AIM OF THE TASK: Return every line in the items below that contains the string "height". Case counts.
--- START OF DATA EXTRACT ---
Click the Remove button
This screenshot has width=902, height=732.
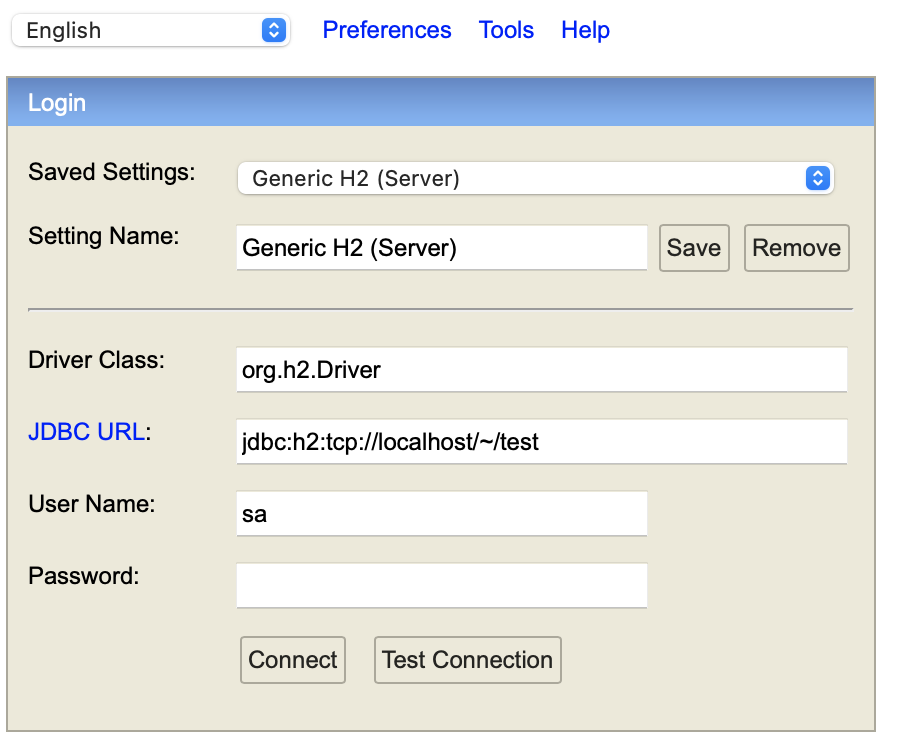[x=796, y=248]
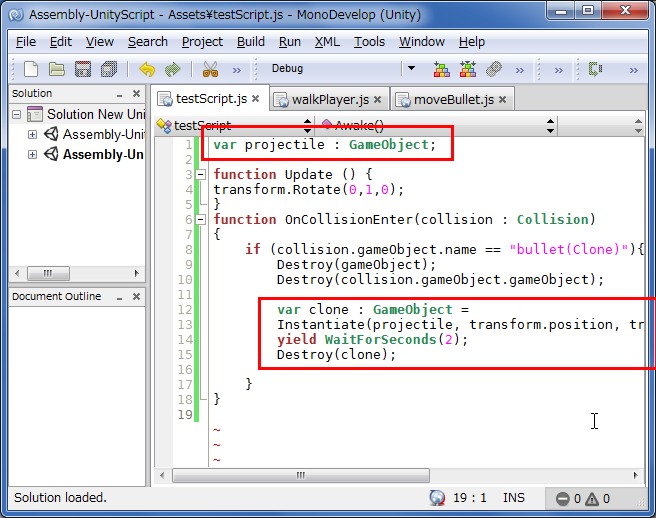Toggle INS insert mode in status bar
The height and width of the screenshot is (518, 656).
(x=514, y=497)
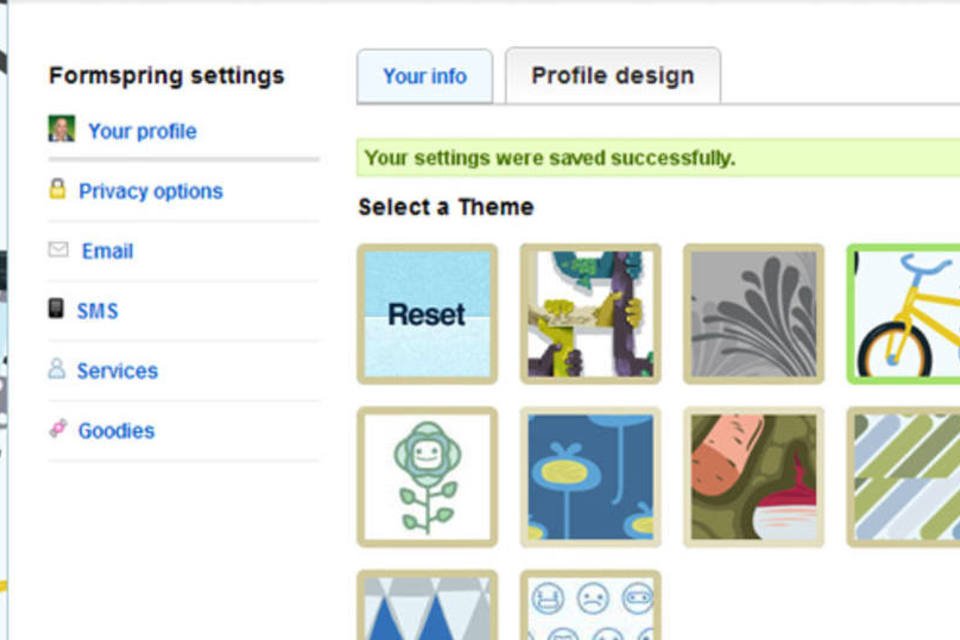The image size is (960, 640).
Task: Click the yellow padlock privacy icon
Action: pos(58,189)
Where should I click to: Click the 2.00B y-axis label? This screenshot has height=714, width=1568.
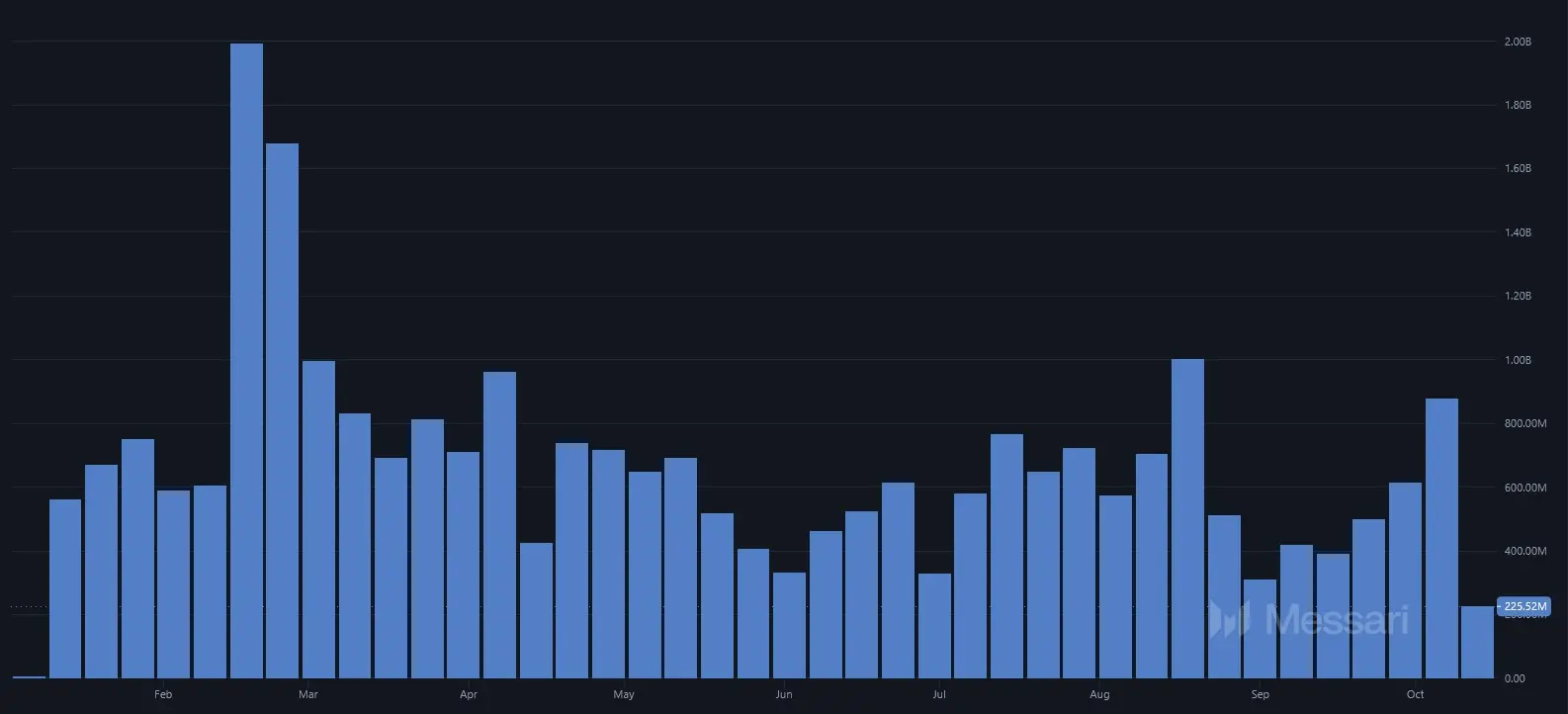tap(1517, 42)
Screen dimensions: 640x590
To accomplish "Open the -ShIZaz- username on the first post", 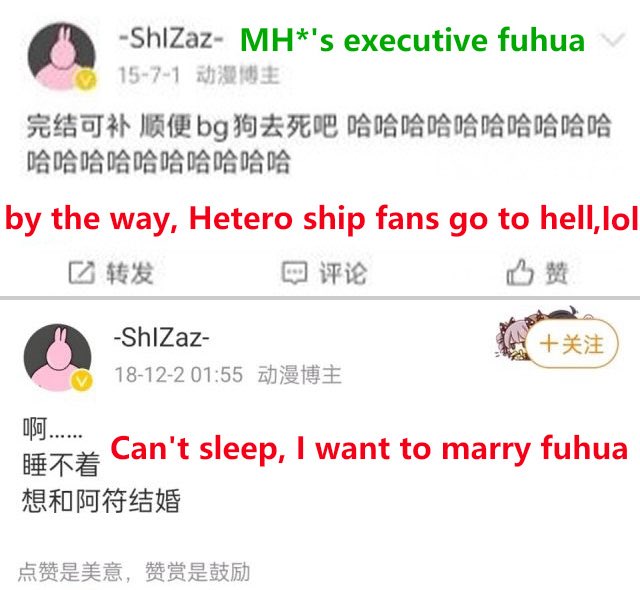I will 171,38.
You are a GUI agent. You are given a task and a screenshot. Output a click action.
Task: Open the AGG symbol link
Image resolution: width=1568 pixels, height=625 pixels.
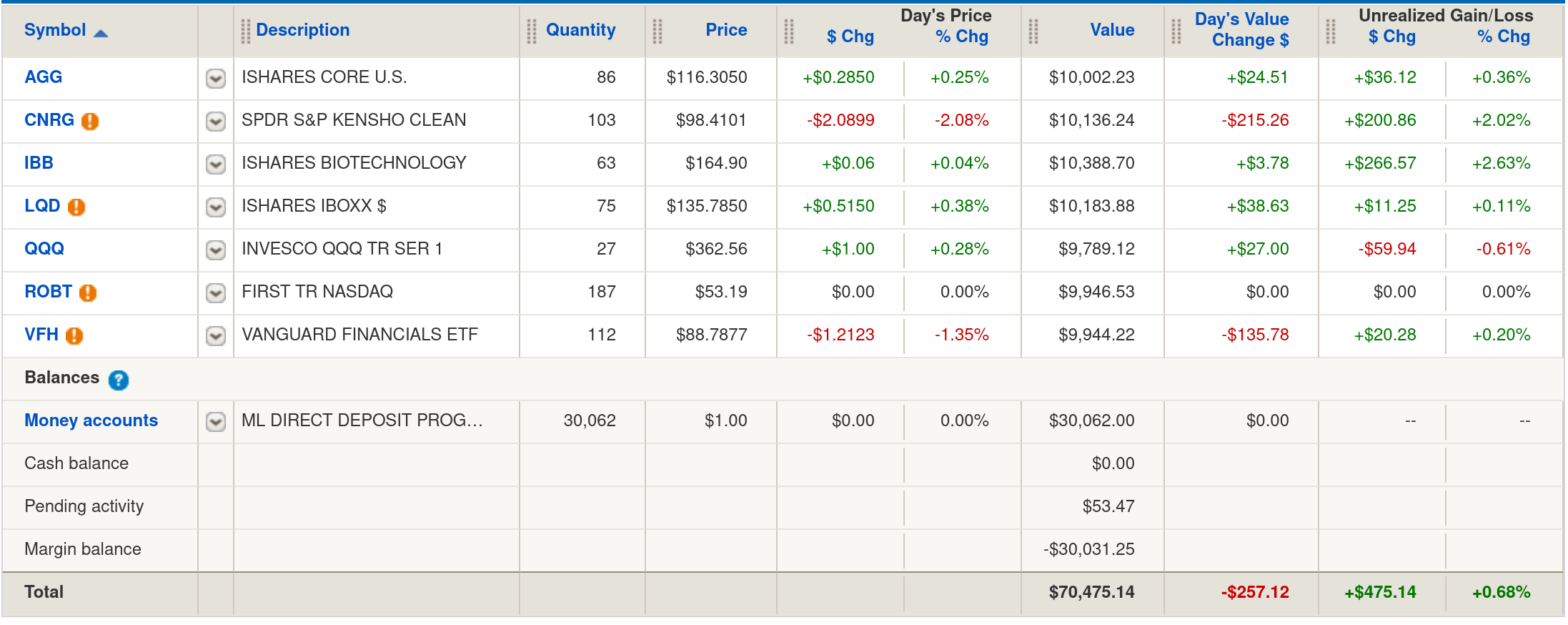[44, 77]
--- END OF DATA EXTRACT ---
--- START OF DATA EXTRACT ---
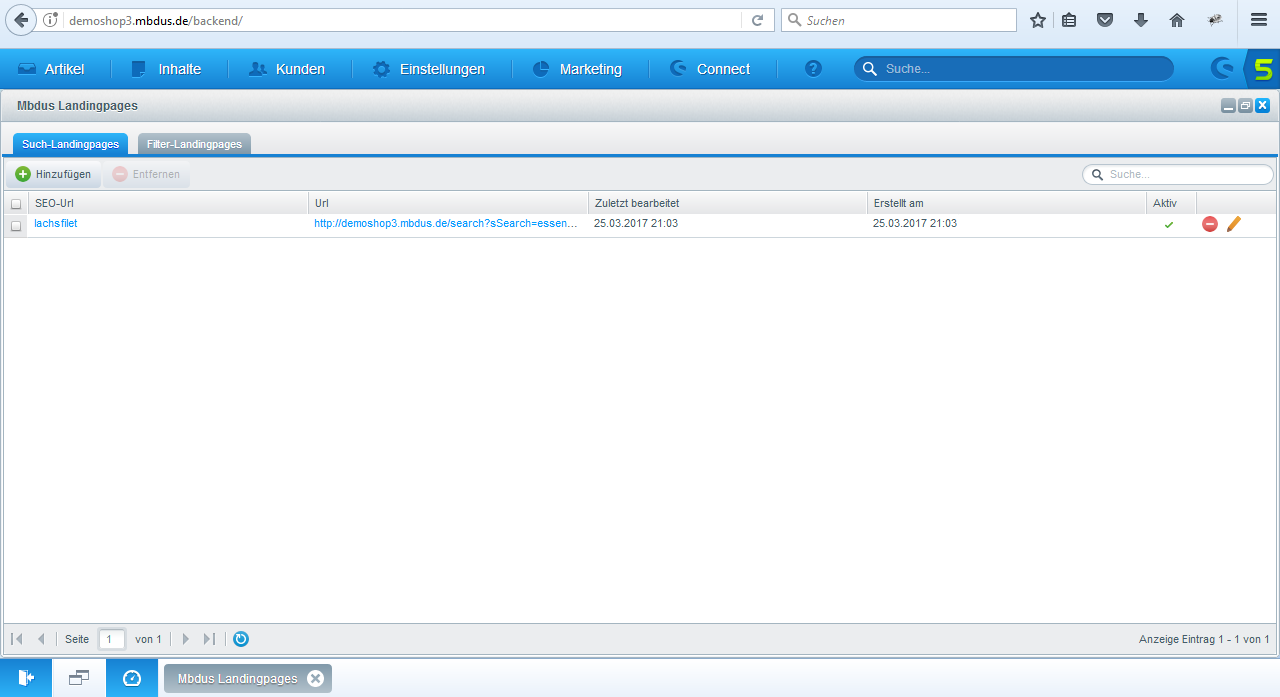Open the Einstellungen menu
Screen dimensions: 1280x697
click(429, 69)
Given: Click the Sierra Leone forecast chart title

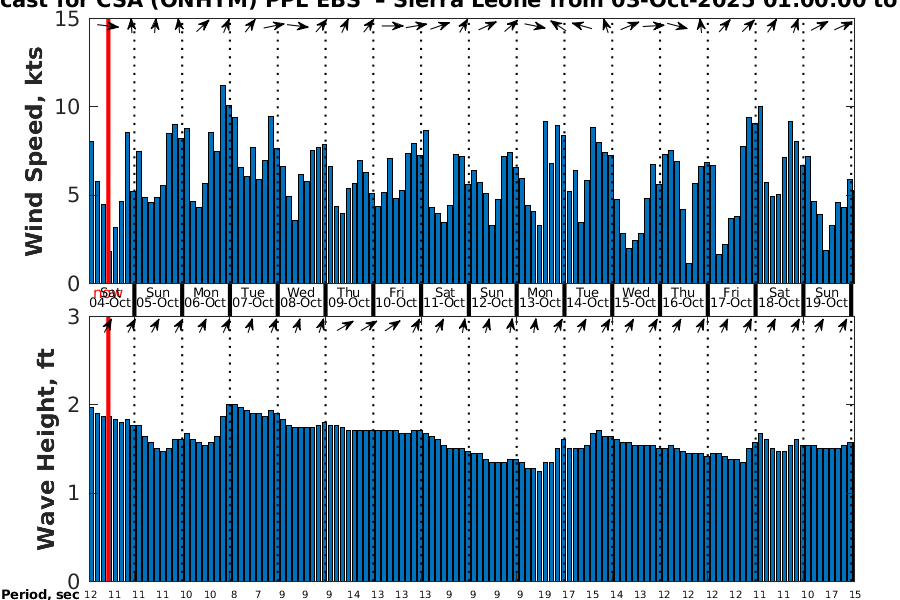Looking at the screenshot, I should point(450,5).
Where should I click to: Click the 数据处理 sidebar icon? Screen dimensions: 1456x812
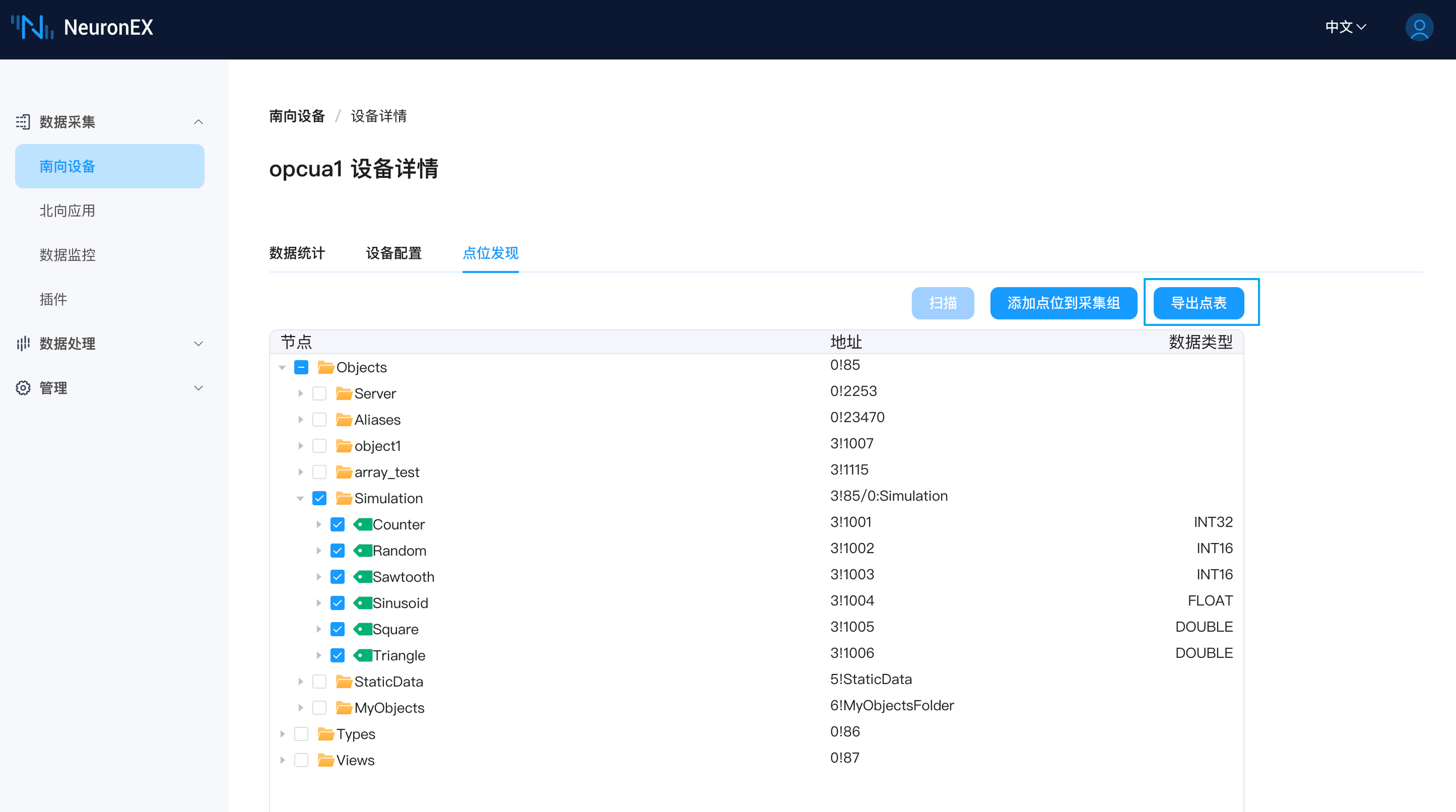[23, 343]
--- END OF DATA EXTRACT ---
--- START OF DATA EXTRACT ---
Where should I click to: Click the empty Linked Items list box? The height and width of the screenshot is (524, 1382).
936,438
--- END OF DATA EXTRACT ---
OUTPUT BELOW:
This screenshot has width=902, height=732.
The height and width of the screenshot is (518, 656).
Where should I click to: Click the 2.00B y-axis label? This screenshot has height=714, width=1568.
Image resolution: width=1568 pixels, height=625 pixels.
Where should I click to: Click the empty Linked Items list box? The height and width of the screenshot is (524, 1382).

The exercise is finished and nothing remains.